Today, we're introducing inbound OAuth and SSO for TextQL. Your team can now sign in through the identity provider your organization already runs, with MFA and access policies enforced automatically.
What's Shipping Today
TextQL now connects to your existing identity provider. Whether your organization runs Okta, Microsoft Entra ID, Ping Identity, Google Workspace, or any OpenID Connect (OIDC)-compliant provider, users log in through the same flow they already use. Multi-factor authentication policies carry over automatically, so there is nothing new to configure or enforce on the TextQL side.

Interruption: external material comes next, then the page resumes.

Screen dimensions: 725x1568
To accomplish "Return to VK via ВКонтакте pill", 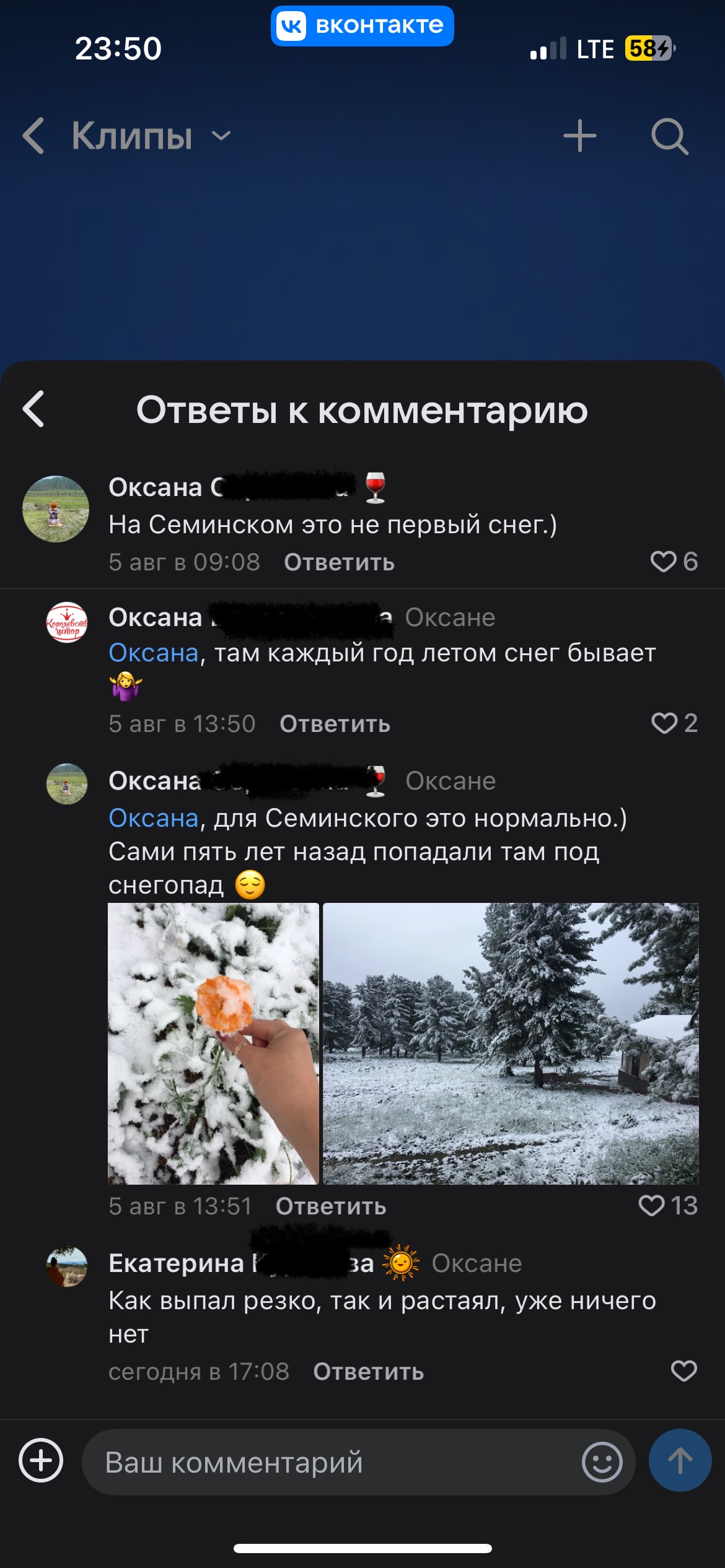I will (362, 26).

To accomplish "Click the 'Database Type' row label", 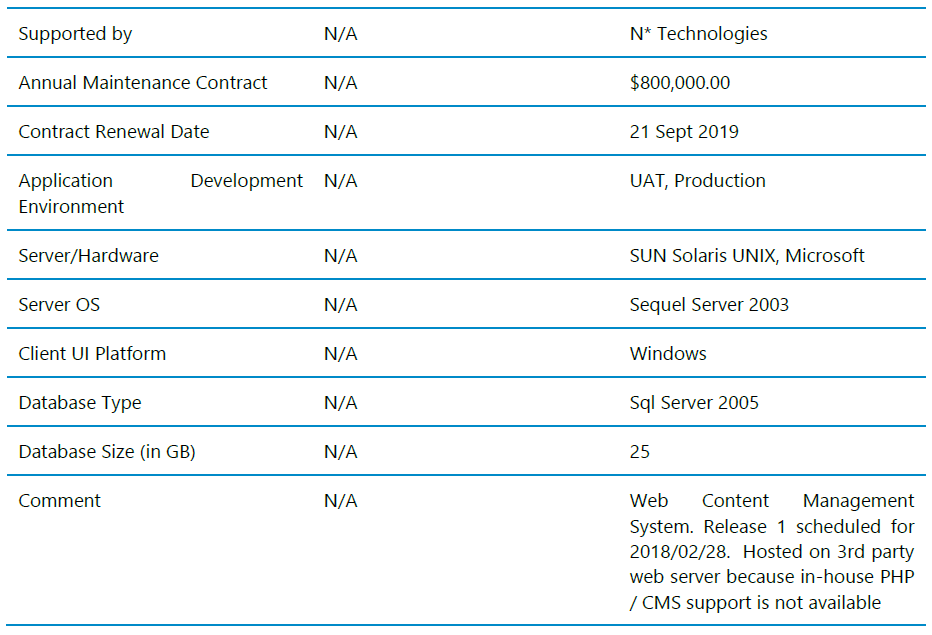I will tap(80, 403).
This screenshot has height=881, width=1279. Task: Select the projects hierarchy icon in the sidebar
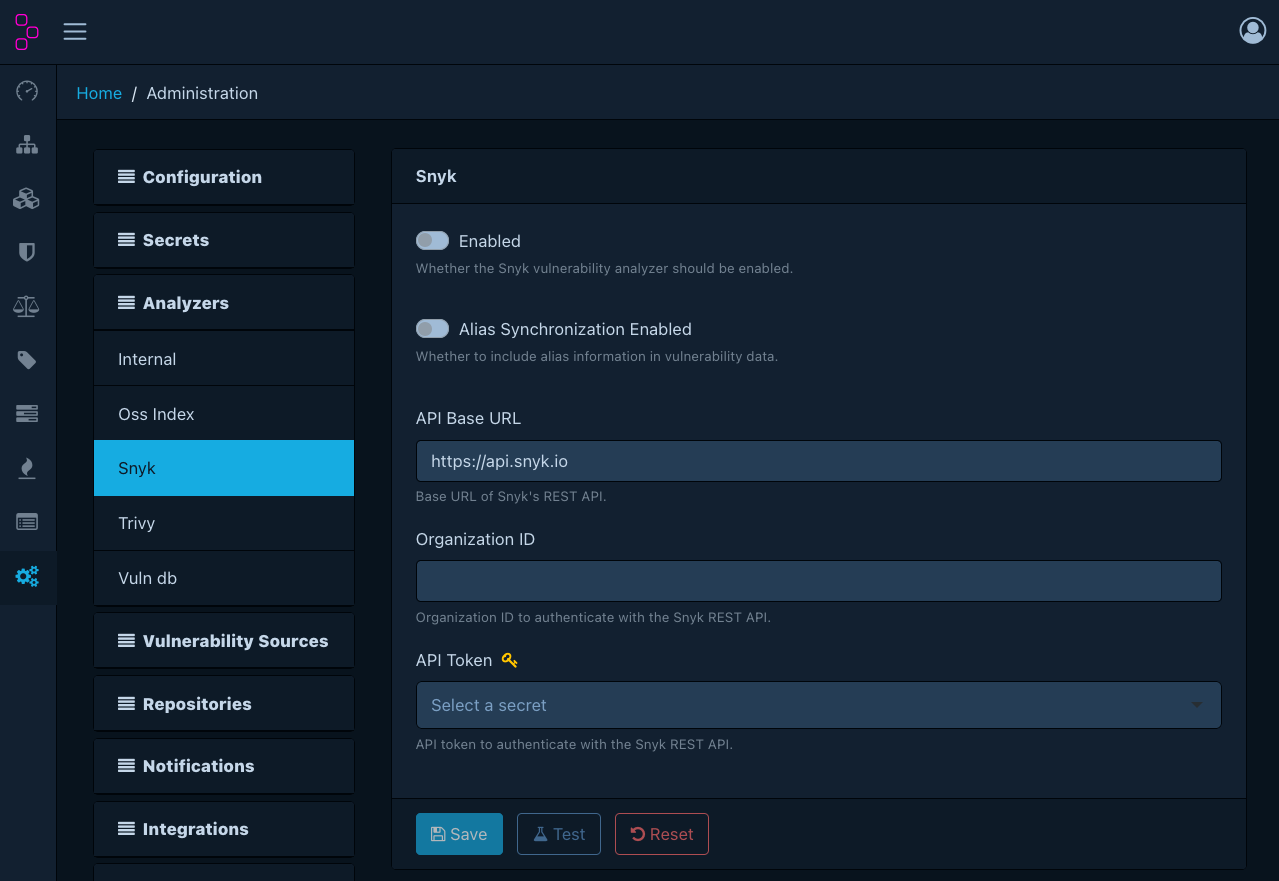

SCIM 2.0 keeps TextQL in sync as your team changes, and role assignments update automatically based on your identity provider groups.
How It Fits With Your Data Permissions
TextQL has long supported per-user OAuth for downstream data sources. When a user runs a query, it executes under their own warehouse identity, not a shared service account. Your existing row-level security, column masking, and data governance policies apply to every TextQL query exactly as they would if the user ran it directly, and your warehouse audit trail reflects the individual, not a shared credential. This is supported for Snowflake, Databricks, any of your API connectors, and more.
What's Next: Agent Identity
AI agents have introduced an entirely new class of actor to account for. When agents are executing queries autonomously, the same identity and access questions apply, but there is no human in the loop. We are building out three-legged OAuth and industry-standard delegation patterns so that TextQL agents carry their own verified identity, with scoped permissions and a full audit trail tied to the user who invoked them. More on this soon.